▶ [Try it]
Please set down exactly the lines from the one containing "The height and" through the last line of the records below, both included, with no pictures.
BEGIN Data section
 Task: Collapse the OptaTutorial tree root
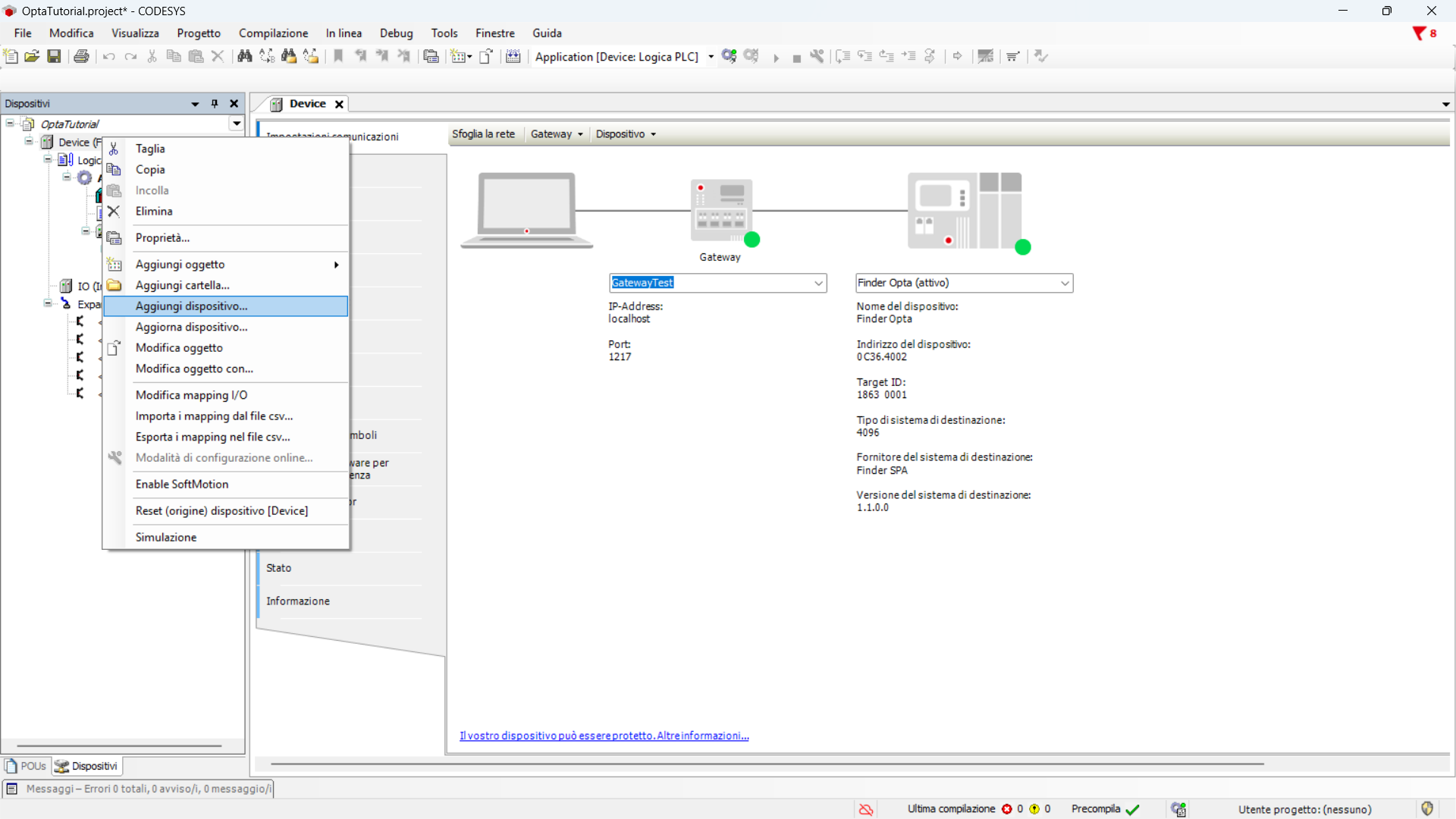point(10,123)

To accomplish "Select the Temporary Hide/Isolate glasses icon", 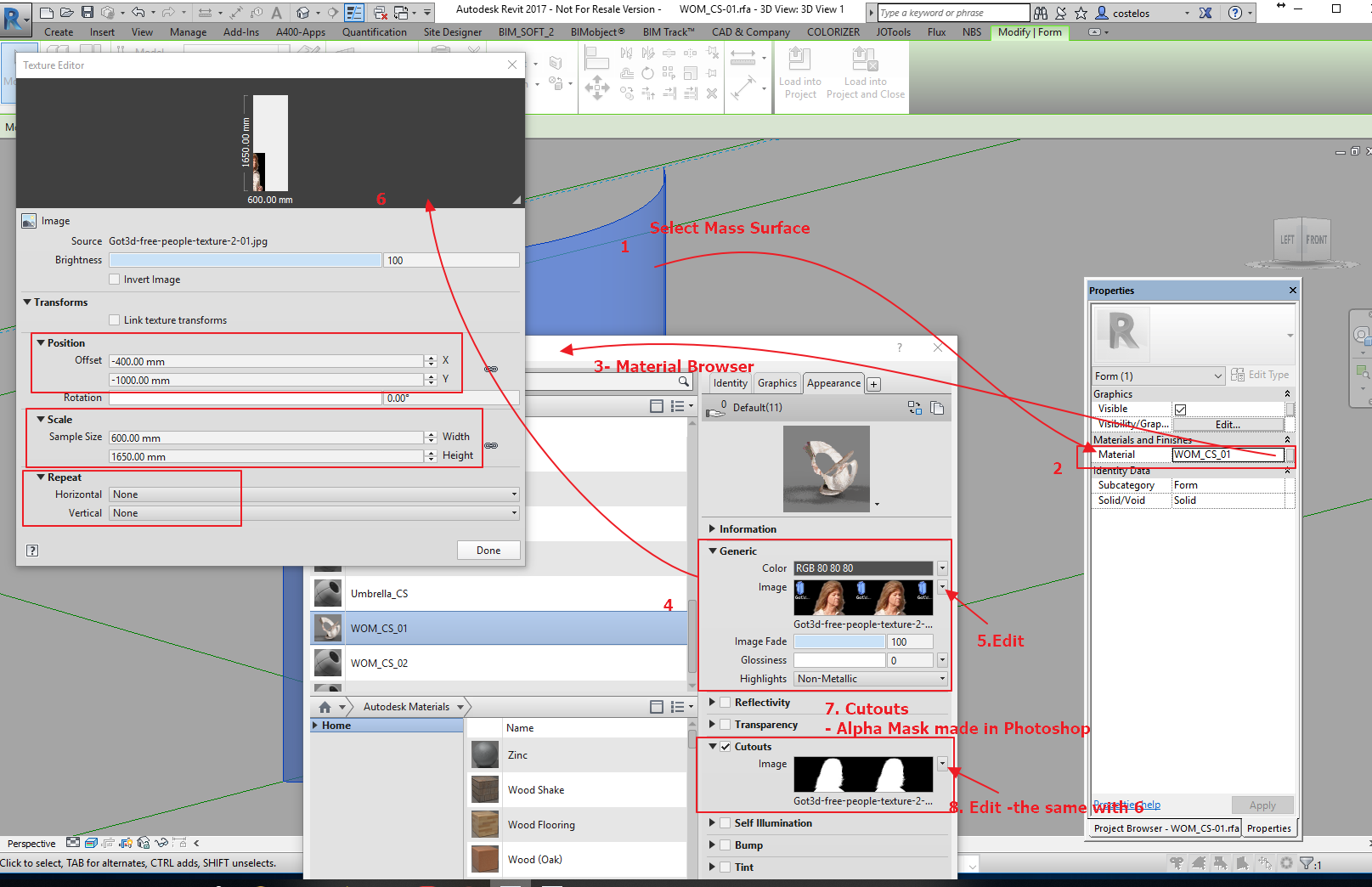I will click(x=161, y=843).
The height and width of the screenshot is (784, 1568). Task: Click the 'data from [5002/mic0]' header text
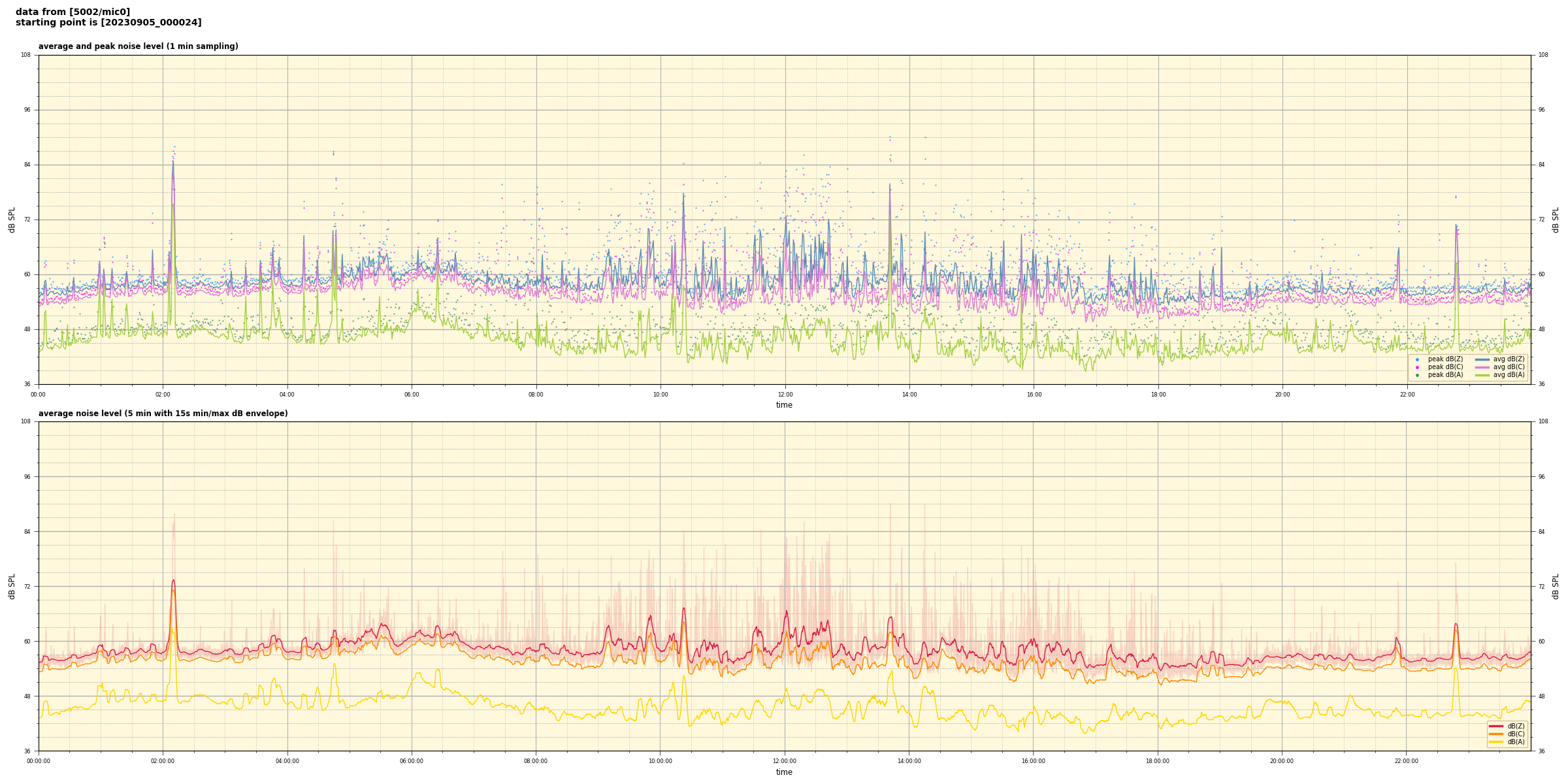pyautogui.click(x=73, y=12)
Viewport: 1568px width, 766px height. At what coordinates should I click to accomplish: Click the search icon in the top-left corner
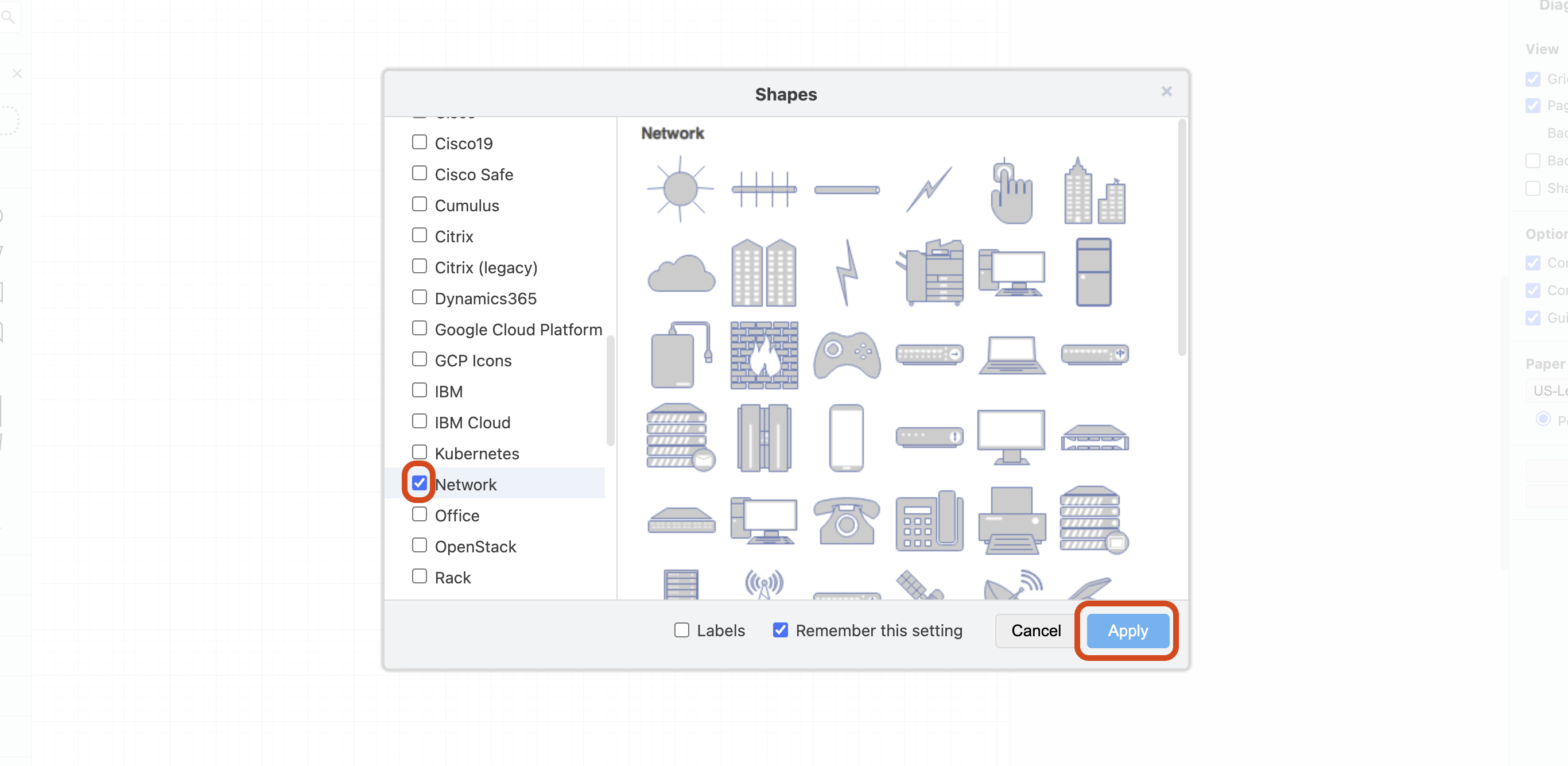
END Data section
▶ [Task output]
The height and width of the screenshot is (784, 1568). Task: Click the 'data from [5002/mic0]' header text
pyautogui.click(x=73, y=12)
Viewport: 1568px width, 766px height. At what coordinates should I click to accomplish: Click the search icon in the top-left corner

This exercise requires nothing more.